**Exercise materials**
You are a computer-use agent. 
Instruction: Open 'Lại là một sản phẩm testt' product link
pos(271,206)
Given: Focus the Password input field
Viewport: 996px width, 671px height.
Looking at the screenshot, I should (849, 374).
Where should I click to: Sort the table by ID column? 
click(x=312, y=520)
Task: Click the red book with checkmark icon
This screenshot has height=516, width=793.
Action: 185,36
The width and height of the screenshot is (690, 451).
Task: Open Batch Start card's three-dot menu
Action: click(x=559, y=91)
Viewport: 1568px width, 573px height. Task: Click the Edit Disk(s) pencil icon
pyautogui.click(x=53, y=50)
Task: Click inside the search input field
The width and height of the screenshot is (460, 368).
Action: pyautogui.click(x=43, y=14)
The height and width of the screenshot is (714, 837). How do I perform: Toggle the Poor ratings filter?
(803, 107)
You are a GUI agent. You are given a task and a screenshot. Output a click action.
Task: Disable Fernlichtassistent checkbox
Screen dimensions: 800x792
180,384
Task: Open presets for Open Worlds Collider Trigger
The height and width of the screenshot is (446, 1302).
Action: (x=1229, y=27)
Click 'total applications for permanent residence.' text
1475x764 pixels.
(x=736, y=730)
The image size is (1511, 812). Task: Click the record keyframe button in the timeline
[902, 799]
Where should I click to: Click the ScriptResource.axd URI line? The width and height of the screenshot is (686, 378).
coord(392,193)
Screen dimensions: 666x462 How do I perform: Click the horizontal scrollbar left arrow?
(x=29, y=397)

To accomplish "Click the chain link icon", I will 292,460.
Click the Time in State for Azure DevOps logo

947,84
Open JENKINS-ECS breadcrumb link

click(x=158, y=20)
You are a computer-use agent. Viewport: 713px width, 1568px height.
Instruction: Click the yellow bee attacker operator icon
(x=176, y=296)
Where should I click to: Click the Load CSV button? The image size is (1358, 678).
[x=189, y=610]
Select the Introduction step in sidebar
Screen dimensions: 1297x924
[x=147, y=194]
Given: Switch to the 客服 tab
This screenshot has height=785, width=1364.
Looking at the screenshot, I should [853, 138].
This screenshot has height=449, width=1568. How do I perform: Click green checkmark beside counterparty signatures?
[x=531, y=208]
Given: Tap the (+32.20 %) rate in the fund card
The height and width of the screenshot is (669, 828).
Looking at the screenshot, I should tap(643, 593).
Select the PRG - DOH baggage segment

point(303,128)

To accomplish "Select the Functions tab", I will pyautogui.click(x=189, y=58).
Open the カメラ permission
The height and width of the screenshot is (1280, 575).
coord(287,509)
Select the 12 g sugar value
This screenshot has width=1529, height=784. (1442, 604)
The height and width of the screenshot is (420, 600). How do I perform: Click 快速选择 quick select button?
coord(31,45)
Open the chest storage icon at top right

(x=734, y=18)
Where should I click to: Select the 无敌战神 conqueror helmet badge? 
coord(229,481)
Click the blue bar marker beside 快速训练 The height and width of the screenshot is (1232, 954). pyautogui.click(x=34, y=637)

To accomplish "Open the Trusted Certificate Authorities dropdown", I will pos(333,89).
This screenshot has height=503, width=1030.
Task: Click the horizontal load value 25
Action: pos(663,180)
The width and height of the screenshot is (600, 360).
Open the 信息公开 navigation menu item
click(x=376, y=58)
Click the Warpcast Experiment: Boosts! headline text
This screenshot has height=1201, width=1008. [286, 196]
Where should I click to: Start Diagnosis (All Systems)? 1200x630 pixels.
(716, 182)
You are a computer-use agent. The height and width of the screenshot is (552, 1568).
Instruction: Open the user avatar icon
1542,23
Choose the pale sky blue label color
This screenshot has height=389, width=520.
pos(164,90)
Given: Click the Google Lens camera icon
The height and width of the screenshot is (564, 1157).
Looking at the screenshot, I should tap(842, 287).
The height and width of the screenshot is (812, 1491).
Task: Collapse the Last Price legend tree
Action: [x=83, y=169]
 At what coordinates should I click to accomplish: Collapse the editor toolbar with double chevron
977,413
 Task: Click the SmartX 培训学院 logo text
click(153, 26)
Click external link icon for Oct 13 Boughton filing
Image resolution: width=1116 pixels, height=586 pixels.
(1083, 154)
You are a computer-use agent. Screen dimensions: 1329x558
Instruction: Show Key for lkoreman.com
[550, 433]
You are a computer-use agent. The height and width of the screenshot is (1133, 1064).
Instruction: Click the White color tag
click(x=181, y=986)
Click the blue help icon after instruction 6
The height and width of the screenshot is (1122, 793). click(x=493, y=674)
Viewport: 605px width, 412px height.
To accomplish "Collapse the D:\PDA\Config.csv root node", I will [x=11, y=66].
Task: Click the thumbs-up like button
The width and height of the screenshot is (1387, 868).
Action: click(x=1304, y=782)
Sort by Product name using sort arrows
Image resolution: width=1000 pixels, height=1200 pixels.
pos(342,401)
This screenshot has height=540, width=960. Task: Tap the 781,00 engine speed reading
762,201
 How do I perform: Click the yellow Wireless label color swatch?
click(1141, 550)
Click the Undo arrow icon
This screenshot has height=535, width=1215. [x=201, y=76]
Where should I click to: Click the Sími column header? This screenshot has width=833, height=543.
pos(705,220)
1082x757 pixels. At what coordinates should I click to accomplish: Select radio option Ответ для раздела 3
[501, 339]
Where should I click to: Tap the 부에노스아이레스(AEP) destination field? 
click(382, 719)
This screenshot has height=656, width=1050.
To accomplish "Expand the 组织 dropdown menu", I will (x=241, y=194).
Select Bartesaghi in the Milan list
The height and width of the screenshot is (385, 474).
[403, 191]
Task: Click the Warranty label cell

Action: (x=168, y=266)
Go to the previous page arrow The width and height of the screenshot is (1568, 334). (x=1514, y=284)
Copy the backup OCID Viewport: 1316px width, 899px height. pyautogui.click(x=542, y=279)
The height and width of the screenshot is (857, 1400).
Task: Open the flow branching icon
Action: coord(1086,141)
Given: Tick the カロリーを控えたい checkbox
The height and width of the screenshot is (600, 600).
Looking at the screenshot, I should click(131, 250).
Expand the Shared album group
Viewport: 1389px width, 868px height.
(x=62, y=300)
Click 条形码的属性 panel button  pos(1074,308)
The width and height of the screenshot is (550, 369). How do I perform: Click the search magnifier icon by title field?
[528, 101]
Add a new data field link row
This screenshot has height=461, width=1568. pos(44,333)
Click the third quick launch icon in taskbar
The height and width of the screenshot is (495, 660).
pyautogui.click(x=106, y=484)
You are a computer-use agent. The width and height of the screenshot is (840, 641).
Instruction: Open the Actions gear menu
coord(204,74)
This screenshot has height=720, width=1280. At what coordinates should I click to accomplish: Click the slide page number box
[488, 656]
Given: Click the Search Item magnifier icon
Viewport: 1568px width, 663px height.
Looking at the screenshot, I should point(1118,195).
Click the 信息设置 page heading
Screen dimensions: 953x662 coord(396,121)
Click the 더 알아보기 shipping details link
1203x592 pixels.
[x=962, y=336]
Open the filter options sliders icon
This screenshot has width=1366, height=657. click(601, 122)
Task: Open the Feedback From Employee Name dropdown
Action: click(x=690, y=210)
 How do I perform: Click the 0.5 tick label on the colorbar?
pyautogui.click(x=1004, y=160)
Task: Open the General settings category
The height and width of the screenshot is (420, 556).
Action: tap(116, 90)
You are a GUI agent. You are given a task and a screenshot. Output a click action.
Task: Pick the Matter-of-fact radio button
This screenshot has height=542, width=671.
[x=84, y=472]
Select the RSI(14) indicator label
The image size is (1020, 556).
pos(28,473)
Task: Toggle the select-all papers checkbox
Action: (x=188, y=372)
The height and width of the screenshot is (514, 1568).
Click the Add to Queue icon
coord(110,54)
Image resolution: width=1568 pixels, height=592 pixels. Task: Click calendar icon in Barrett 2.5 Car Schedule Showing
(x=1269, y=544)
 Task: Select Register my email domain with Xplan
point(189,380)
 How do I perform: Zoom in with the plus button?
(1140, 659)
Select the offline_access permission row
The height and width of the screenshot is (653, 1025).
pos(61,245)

**Task brief**
What lines in the records above include the string "permission"? Copy each one.

**Response to the exercise**
Open the カメラ permission
Select the offline_access permission row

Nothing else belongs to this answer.